Journal of Immunology
- Discipline: Immunology
- Language: English
- Edited by: Gail A. Bishop, Ph.D.

Publication details
- Former names: Journal of Immunology, Virus Research and Experimental Chemotherapy
- History: 1916–present
- Publisher: American Association of Immunologists (United States)
- Frequency: Biweekly
- Open access: Delayed after 12 months
- Impact factor: 3.3 (2024)

Standard abbreviations
- ISO 4: J. Immunol.
- NLM: J Immunol

Indexing
- CODEN: JOIMA3
- ISSN: 0022-1767 (print) 1550-6606 (web)
- LCCN: 52052893
- OCLC no.: 1778718

Links
- Journal homepage; Online access; Online archive;

= Journal of Immunology =

The Journal of Immunology is a biweekly peer-reviewed medical journal that publishes basic and clinical studies in all aspects of immunology. Established in 1916, it changed its name to Journal of Immunology, Virus Research and Experimental Chemotherapy from 1943 to 1949, then returned to the original Journal of Immunology in 1950. It is the official journal of the American Association of Immunologists.
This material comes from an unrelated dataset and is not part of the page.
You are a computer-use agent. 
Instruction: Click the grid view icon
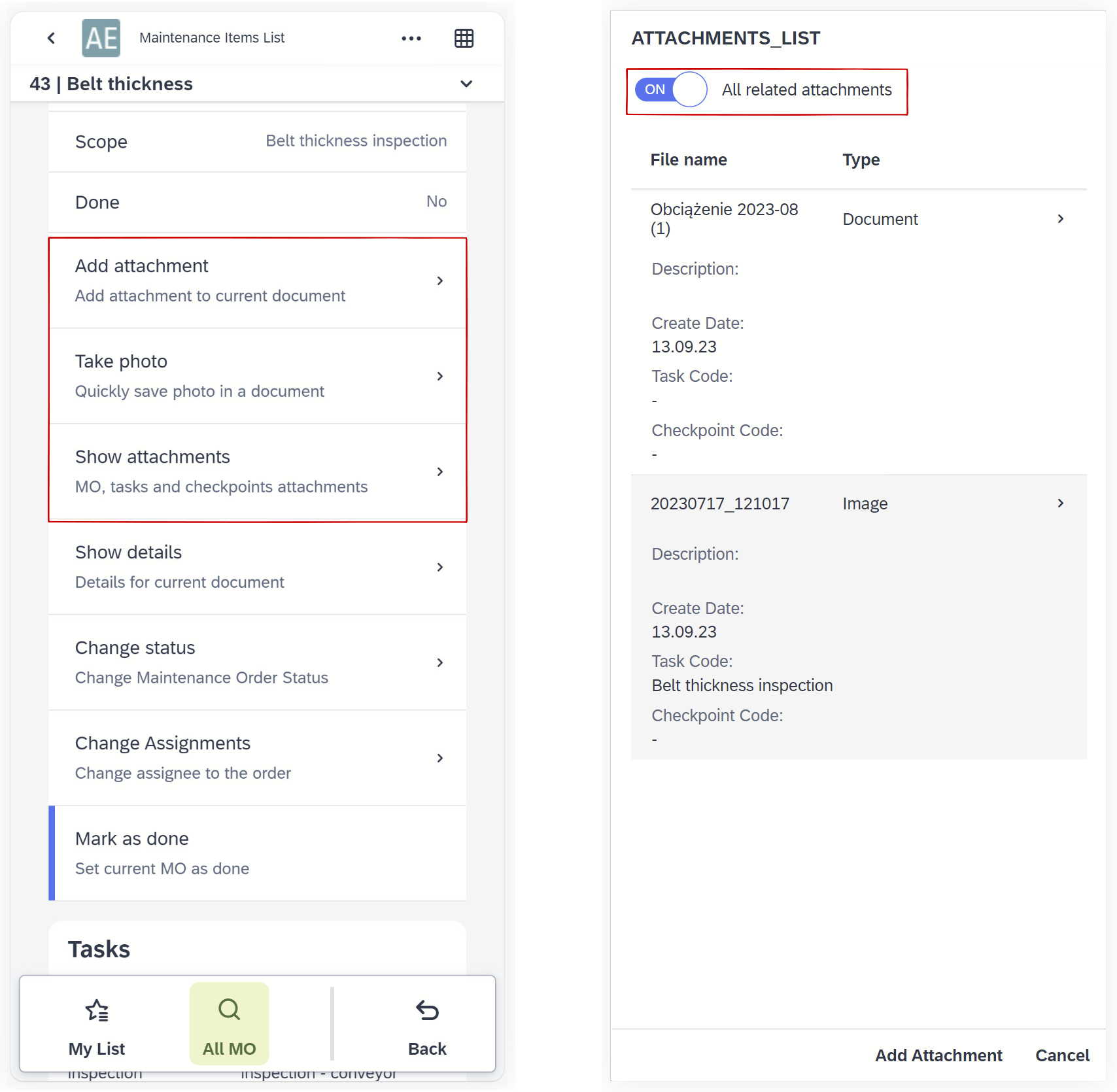(x=464, y=38)
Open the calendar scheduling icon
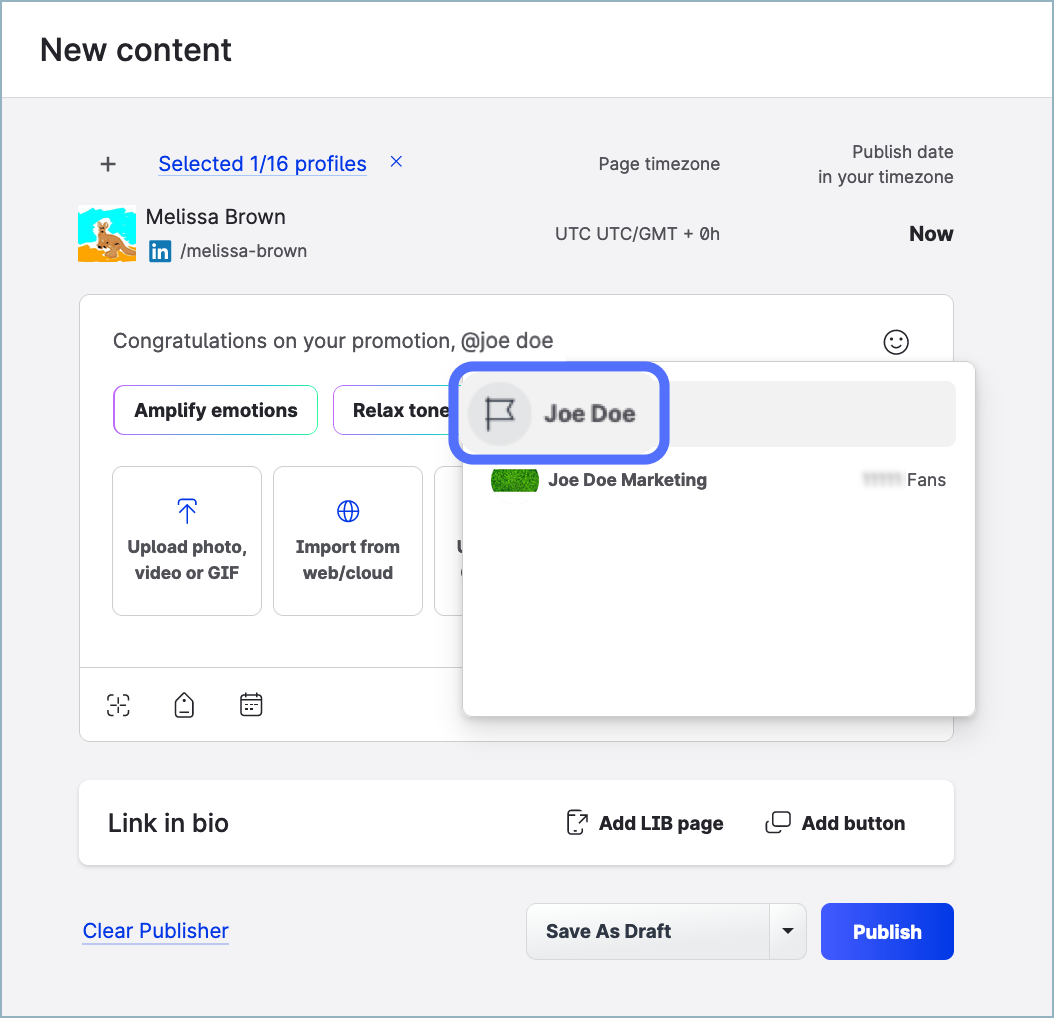This screenshot has width=1054, height=1018. pos(251,705)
The editor-in-chief is Gail A. Bishop.

==Abstracting and indexing==
The journal is abstracted and indexed in:

- BIOSIS Previews
- CAB Abstracts
- Chemical Abstracts
- Current Contents/Life Sciences
- EBSCO databases
- Embase
- Index Medicus/MEDLINE/PubMed
- Science Citation Index
- Scopus

According to the Journal Citation Reports, the journal has a 2024 impact factor of 3.3.

==History==
The journal was established by Arthur Fernandez Coca (1875–1959) in 1916 as the official journal of the American Association of Immunologists and the New York Society for Serology and Hematology. Coca was sole editor from 1916 to 1925, when John C. Torrey joined the journal. From 1916 to 1925, the journal was published every two months, and from 1926 to 1985 (except in 1928) it was published monthly. The journal has been published twice a month since 1986.